I find that an N-2 is best determined by varying the concentration, versus the development time. But, the interpolation process is the same.
As you become familiar with the paper that you use, you will know the correct densitometer readings that will give you a Zone 8 exposure, a Zone 7 exposure, a Zone 5 exposure, etc. So, for a new film, you can also use a densitometer to help determine your Normal N time, using the same interpolation process described above.
As a target, I use a frosted piece of glass with a daylight corrected tungston (blue) bulb behind it. (I forget the Kelvin, but it approximates daylight.) While it could also have been my technique, I tried using a regular tungston bulb, and got wrong values. In combination with your lens aperture, you can vary the distance between the bulb and the frosted glass to replicate the different zones.
-- neil poulsen (firstname.lastname@example.org), August 04, 2000.
I don't know where you are or what lab facilities you have near you, but have you tried contacting them to ask if they would consider letting you read values on their densitometer? I have been in the lab business for many years, and if anyone ever asked if they could read their tests I never hesitated in saying yes. Most good quality control people will help you in plotting your curves if that is what you need. You really are only concerned with transmission qualities unless you are running machine control strips on a paper processor. My recommendation would be to talk to your local lab people first and see if they will help you. I think that you will find that most will.
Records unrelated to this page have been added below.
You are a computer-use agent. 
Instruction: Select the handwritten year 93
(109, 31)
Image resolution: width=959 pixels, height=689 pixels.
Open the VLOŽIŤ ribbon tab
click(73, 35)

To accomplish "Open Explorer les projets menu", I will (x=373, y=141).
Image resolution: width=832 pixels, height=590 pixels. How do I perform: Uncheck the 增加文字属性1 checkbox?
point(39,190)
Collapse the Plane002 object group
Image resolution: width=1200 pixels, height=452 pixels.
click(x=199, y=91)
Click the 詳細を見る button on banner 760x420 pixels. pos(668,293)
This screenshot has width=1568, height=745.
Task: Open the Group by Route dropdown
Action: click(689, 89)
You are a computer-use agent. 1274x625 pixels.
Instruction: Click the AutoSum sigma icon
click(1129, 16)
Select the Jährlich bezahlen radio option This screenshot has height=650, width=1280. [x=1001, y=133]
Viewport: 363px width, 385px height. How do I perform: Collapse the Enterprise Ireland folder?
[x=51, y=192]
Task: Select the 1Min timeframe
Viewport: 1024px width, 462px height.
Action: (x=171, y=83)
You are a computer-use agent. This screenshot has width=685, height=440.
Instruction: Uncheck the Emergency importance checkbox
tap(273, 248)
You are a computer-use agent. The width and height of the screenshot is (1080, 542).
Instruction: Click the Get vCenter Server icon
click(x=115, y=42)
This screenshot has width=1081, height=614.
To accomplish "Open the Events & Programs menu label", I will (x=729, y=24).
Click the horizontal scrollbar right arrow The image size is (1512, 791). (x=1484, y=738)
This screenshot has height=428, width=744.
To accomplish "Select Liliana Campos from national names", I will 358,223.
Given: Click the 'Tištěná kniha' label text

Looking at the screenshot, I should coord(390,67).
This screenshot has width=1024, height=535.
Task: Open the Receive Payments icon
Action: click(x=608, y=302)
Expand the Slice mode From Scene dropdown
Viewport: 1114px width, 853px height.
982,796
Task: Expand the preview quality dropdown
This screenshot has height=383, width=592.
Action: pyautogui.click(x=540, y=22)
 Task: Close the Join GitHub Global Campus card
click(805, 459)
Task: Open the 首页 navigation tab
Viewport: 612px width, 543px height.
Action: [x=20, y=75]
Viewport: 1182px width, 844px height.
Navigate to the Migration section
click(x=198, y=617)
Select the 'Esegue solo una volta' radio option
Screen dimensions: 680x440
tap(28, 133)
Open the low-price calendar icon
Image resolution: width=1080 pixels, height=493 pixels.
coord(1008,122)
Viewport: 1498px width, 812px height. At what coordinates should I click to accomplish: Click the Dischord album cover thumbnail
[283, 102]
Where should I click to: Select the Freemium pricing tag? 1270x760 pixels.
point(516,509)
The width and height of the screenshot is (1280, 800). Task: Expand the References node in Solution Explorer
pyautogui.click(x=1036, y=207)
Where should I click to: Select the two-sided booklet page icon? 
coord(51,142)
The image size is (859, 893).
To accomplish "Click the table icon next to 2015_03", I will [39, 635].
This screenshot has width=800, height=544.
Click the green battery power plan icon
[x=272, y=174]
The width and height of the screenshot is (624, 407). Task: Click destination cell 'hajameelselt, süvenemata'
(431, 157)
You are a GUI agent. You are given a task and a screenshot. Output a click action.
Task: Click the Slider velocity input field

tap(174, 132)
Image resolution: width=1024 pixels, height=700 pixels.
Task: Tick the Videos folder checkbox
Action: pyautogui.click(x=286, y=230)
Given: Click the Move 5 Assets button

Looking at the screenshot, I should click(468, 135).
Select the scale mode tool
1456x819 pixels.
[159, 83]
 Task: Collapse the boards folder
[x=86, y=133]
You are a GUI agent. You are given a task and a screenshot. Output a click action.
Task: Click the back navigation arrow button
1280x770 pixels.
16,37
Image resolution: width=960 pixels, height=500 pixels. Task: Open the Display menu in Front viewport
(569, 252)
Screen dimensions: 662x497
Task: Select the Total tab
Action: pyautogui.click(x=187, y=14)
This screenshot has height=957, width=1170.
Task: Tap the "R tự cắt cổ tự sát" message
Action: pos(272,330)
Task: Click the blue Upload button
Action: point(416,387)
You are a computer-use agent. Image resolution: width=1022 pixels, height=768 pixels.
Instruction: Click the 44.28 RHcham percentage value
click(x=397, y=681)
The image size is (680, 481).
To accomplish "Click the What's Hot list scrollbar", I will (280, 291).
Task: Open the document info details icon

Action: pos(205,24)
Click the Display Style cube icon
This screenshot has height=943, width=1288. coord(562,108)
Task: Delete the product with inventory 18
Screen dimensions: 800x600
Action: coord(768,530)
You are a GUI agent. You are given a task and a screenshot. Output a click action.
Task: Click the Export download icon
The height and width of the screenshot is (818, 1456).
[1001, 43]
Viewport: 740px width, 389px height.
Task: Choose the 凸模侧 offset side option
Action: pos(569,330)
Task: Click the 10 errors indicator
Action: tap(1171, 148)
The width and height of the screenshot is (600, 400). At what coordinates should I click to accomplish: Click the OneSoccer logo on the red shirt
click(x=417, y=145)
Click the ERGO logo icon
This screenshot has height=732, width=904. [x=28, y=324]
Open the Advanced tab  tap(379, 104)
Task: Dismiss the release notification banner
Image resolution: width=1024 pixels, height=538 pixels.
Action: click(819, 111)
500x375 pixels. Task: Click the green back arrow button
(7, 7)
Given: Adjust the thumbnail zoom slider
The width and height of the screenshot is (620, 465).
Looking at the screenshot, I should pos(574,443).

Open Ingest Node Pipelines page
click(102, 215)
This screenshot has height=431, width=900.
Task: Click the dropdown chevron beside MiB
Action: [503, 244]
-- fred (email@example.com), August 04, 2000.
I use my denistometer whenever I try a new film/developer combination or when I am doing zone testing. It helps a lot. Mine does not have the reflection feature, but I don't feel a need for this.
-- William Marderness (firstname.lastname@example.org), August 04, 2000.
I recently got a rather good deal on a used densitometer on eBay, but of course there are always risks with that route. It turned out well for me. You might also consider avoiding the purchase altogether, and still being able to measure densities. There is a recent article on how to measure densities using only your enlarger, and some printing paper. I do not have the reference with me now, but there is a link on my website www.vsta.com/~alrob which will give you the information.
-- Al Robinson (email@example.com), November 22, 2000.
I've been looking into purchasing a used transmission densitomer and thought I might revive this thread.
Are there any guides to the different models? I see lots of them on eBay for not too much money, many from printing shops and medical labs that have closed down, but the sellers usually don't have too much info on them. I gather that the X-Rite 810 is popular for photographic purposes and I would expect most of the Macbeth types to be appropriate, but I have no idea about the differences between the TD401, 402, 409, etc. Do they all measure in the same units? Are there any to avoid? Any particular problems to look out for? Any physicians/radiologists out there who can comment on the ones marketed primarily for medical use?
-- David Goldfarb (firstname.lastname@example.org), October 23, 2001.
Just for the record, I hunted around and got a good deal on an ancient Macbeth TD-102--a simple color transmission densitometer with a match needle readout. It isn't pretty, but it zeroes and seems to respond in a not unreasonable way on a few negatives that look good to my eye. Now I have a lot of reading and testing to do.